PROBLEM DESCRIPTION =>
Please convert the material into a JSON list of strings, one per line, starting at the line that contains "Task: Open the" and ending with the last line of the material, skipping blank lines. Leave the pictures out of the list.
_ _ _
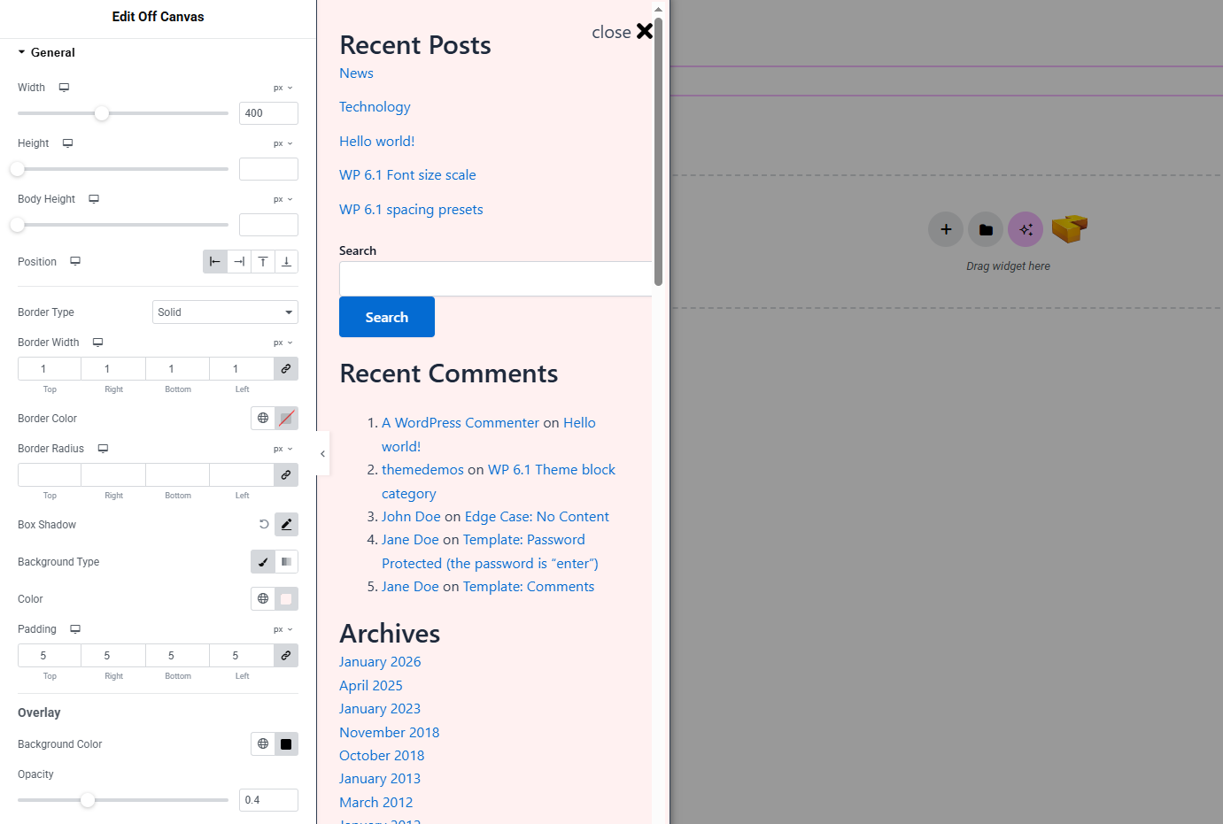The image size is (1223, 824).
Task: Click the overlay Background Color black swatch
Action: coord(286,744)
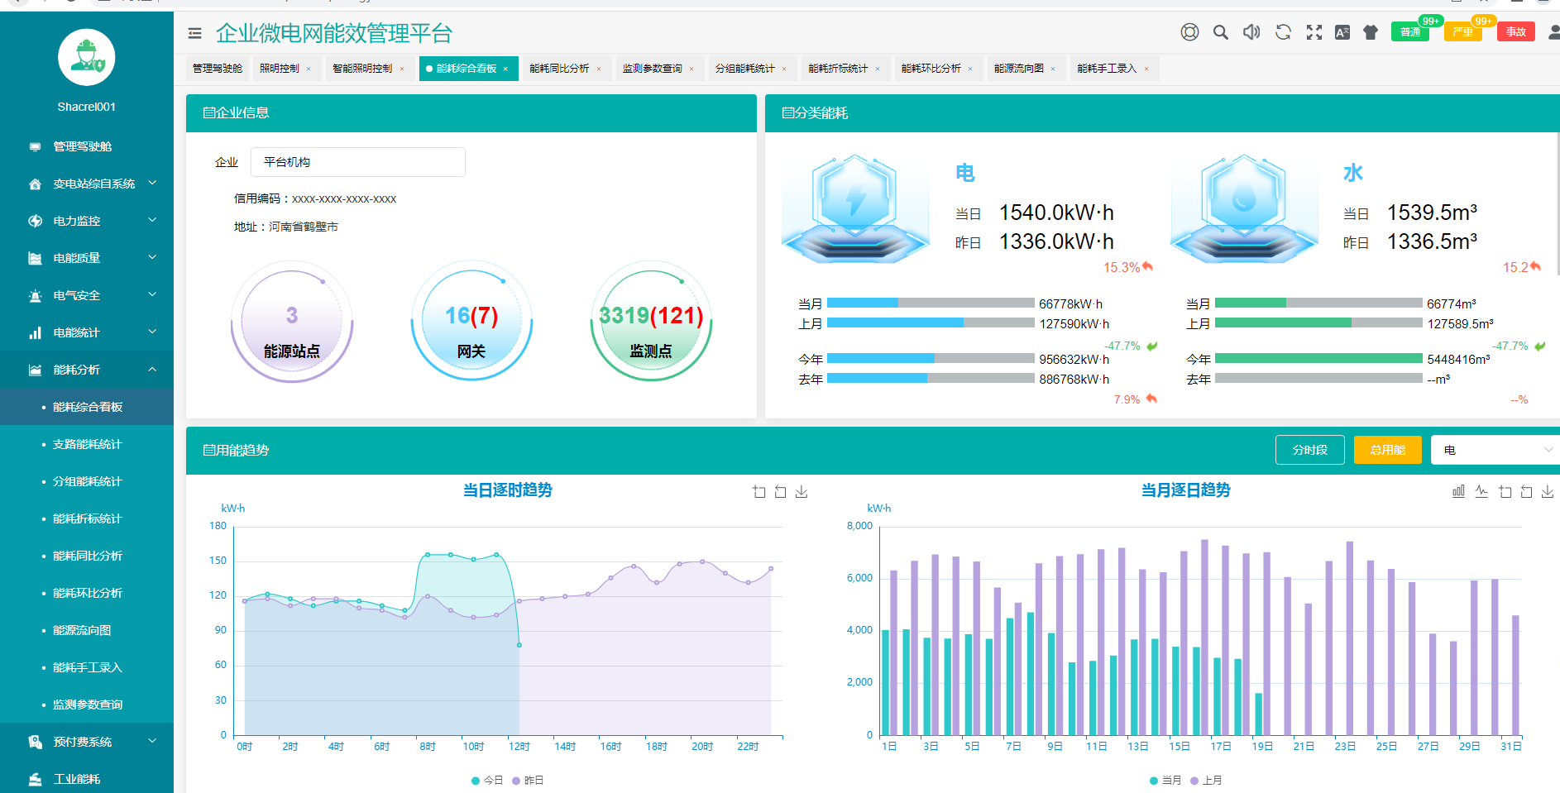This screenshot has width=1560, height=793.
Task: Toggle 昨日 legend series in hourly chart
Action: click(x=528, y=781)
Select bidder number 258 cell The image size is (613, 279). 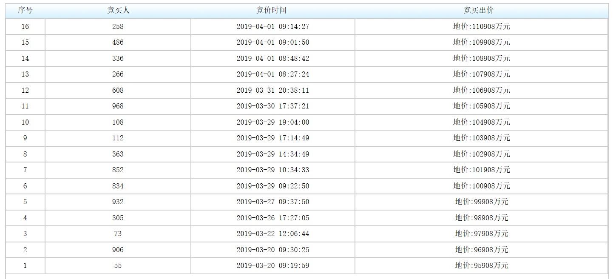(118, 26)
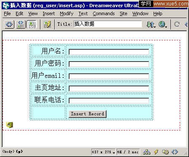The image size is (189, 157).
Task: Open Site Map icon in status bar
Action: 146,152
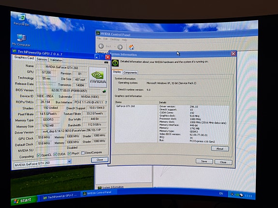Switch to the Sensors tab
This screenshot has height=208, width=278.
coord(42,59)
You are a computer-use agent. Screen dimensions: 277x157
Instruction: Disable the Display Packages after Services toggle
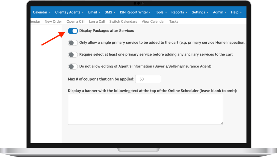point(73,31)
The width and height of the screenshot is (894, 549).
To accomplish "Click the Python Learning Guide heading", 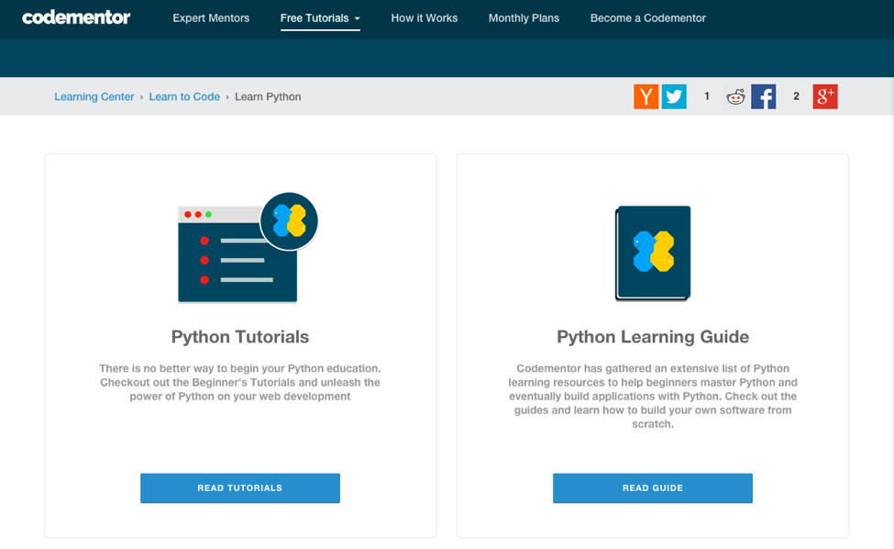I will point(653,337).
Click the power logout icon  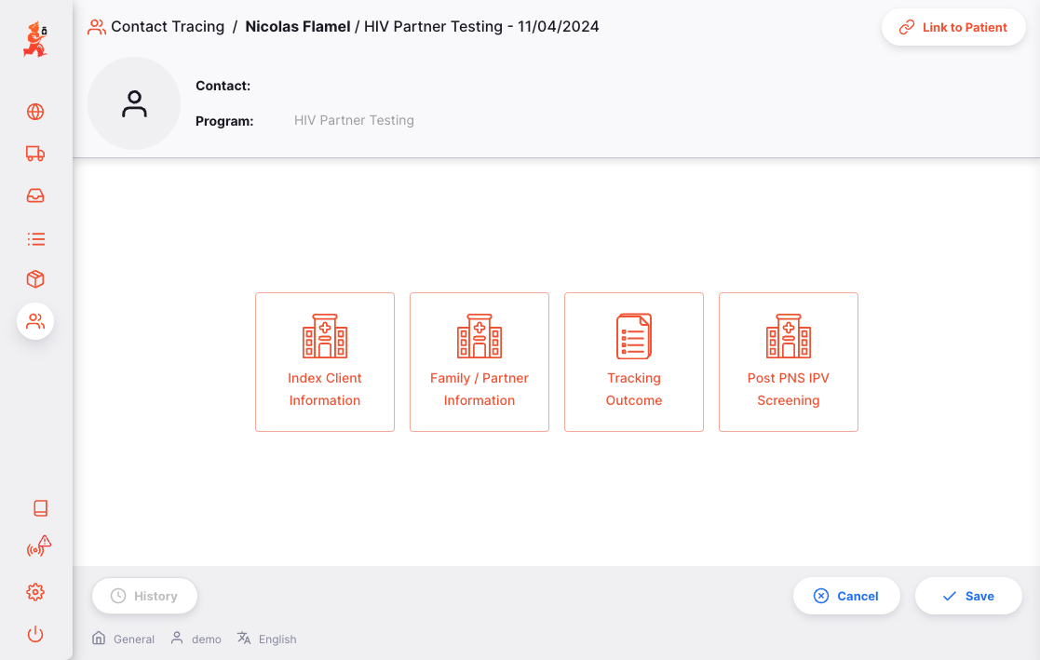click(35, 635)
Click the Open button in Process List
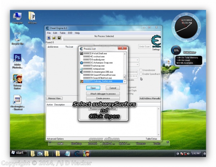The height and width of the screenshot is (167, 216). click(x=93, y=88)
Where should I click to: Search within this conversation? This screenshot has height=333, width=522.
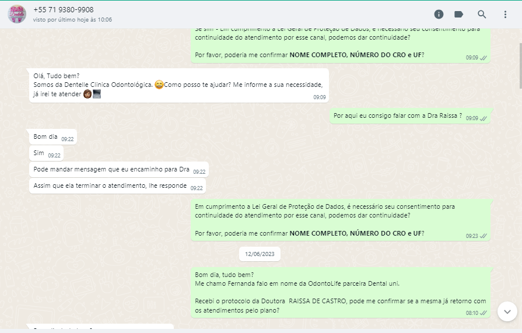coord(482,14)
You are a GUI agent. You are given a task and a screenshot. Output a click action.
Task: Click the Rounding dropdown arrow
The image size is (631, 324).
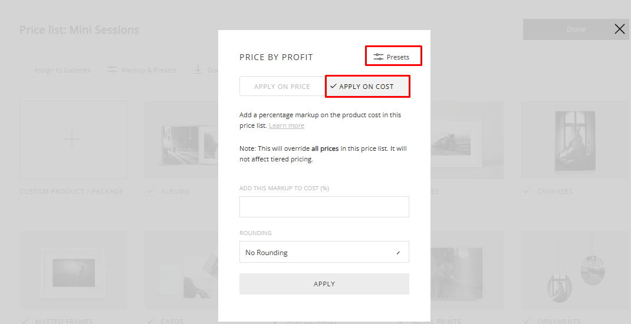tap(398, 253)
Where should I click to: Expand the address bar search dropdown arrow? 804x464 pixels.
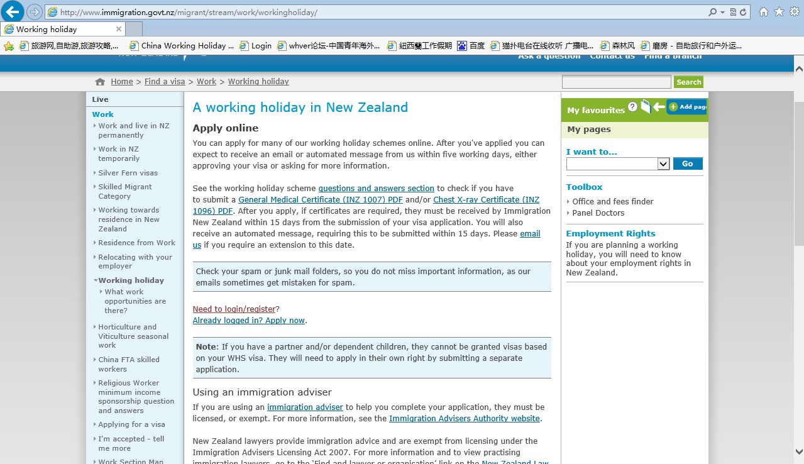[x=722, y=13]
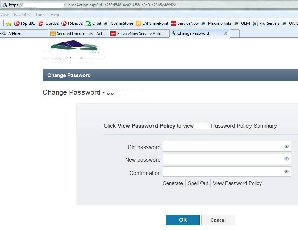Open the View Password Policy link
298x230 pixels.
coord(237,183)

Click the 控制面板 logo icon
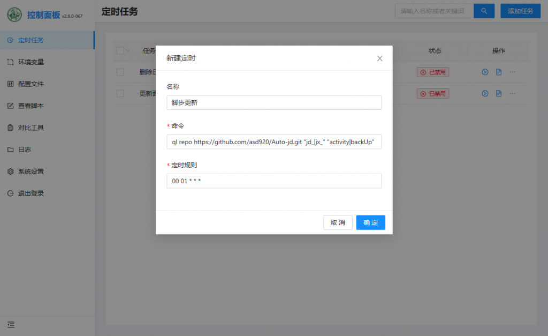point(14,14)
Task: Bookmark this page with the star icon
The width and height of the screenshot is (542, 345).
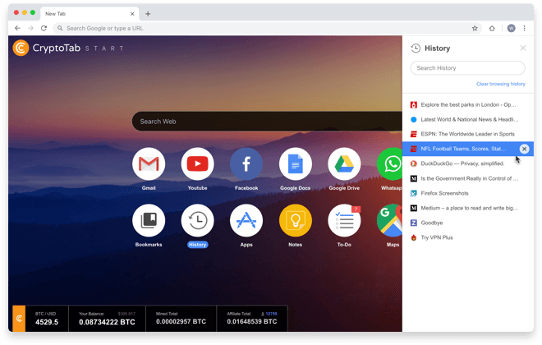Action: point(475,28)
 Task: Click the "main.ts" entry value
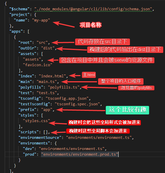pos(47,82)
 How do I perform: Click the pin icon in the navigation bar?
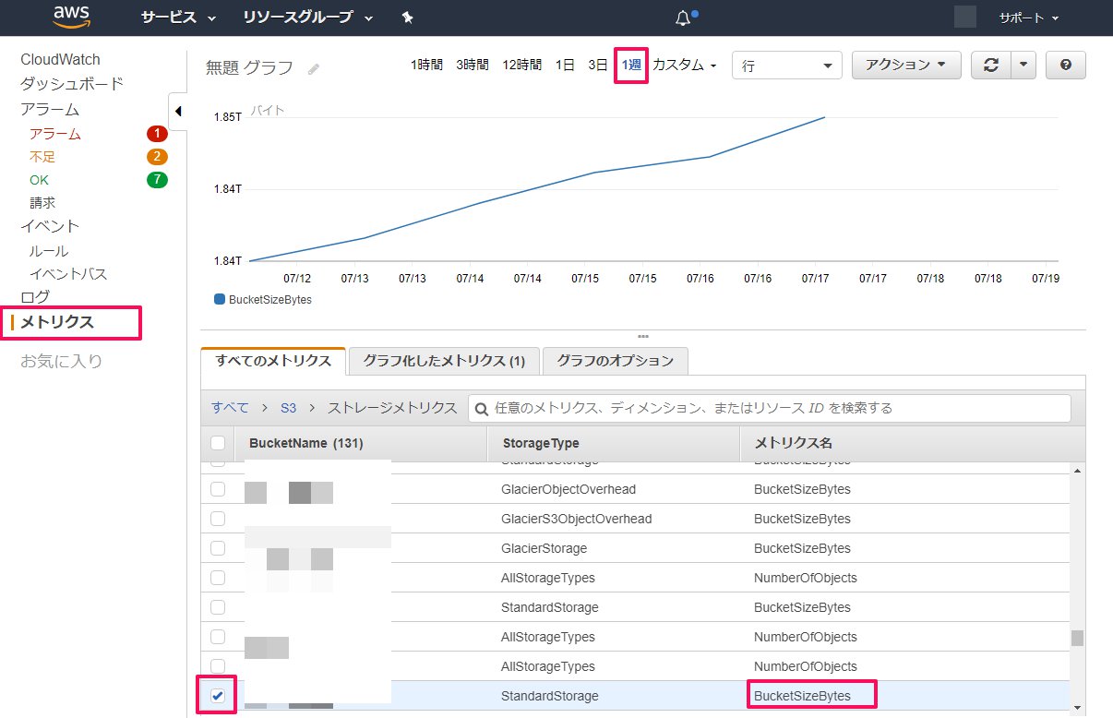click(406, 18)
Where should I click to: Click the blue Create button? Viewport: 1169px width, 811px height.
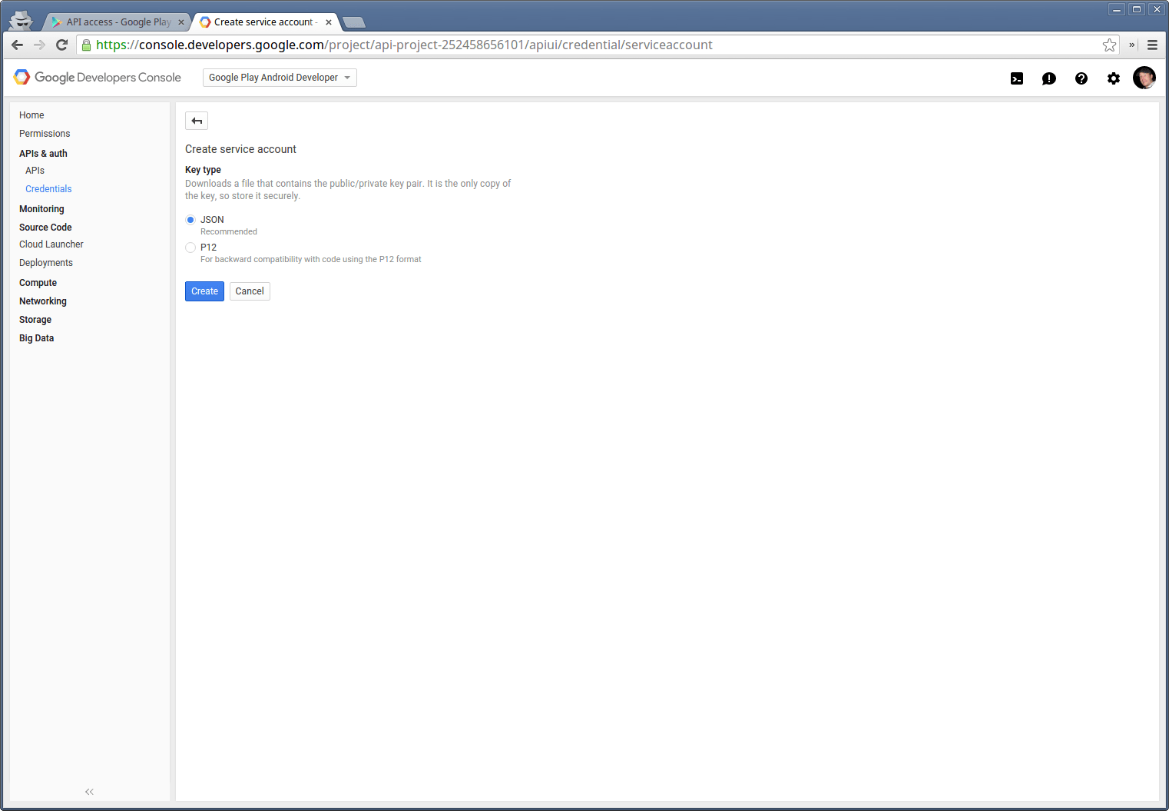click(x=204, y=291)
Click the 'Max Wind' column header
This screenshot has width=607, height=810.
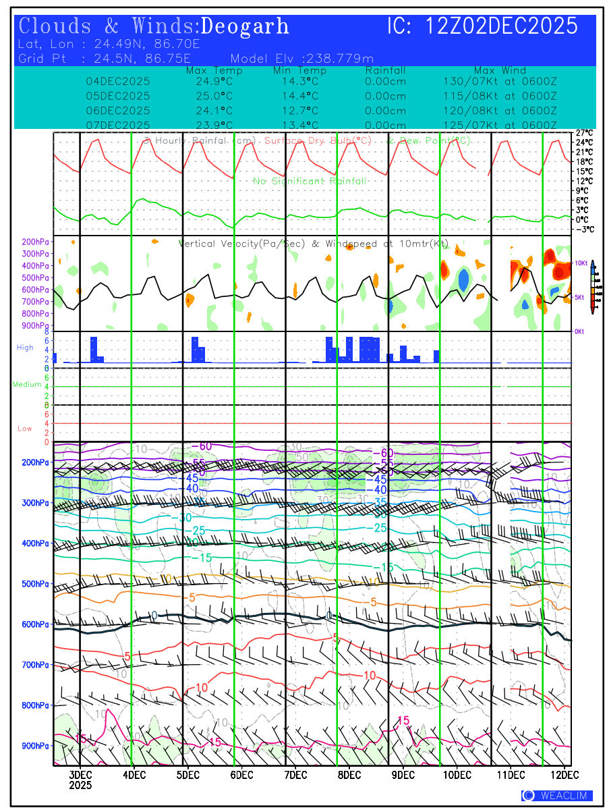[x=500, y=71]
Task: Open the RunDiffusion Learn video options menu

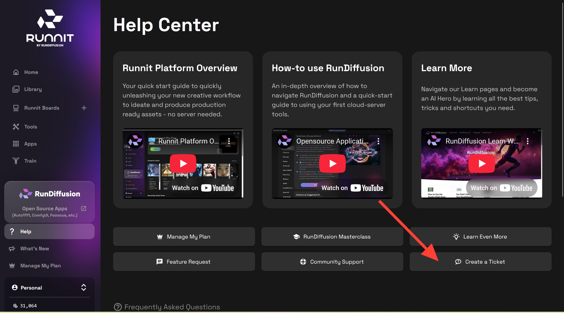Action: click(x=528, y=141)
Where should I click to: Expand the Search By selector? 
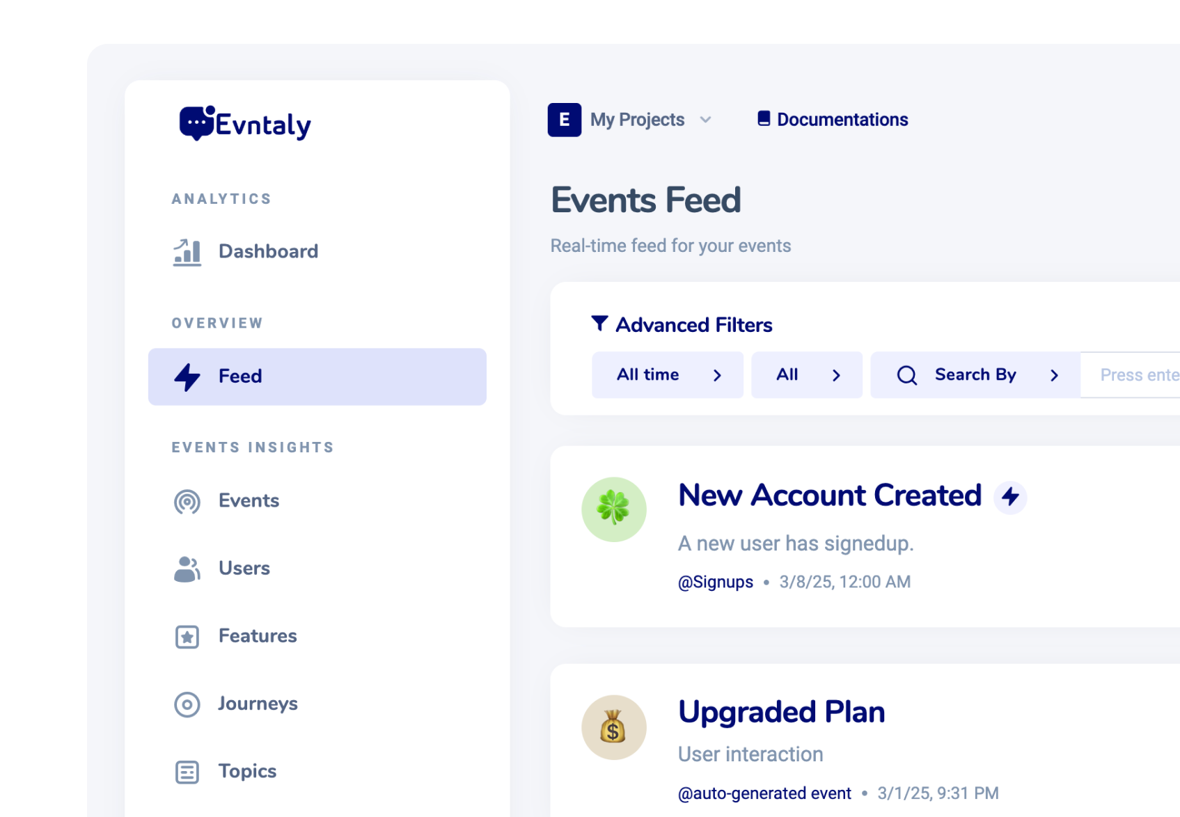975,375
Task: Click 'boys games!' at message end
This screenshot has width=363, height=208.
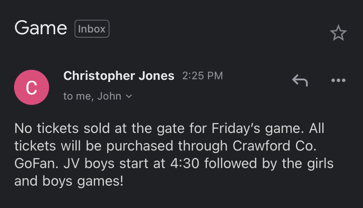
_ _ _
EXERCISE OUTPUT =>
[
  "Task: Open the RunDiffusion Learn video options menu",
  "Action: click(x=528, y=141)",
  "Where should I click to: Expand the Search By selector? ",
  "975,375",
  "Task: Click 'boys games!' at message end",
  "This screenshot has width=363, height=208."
]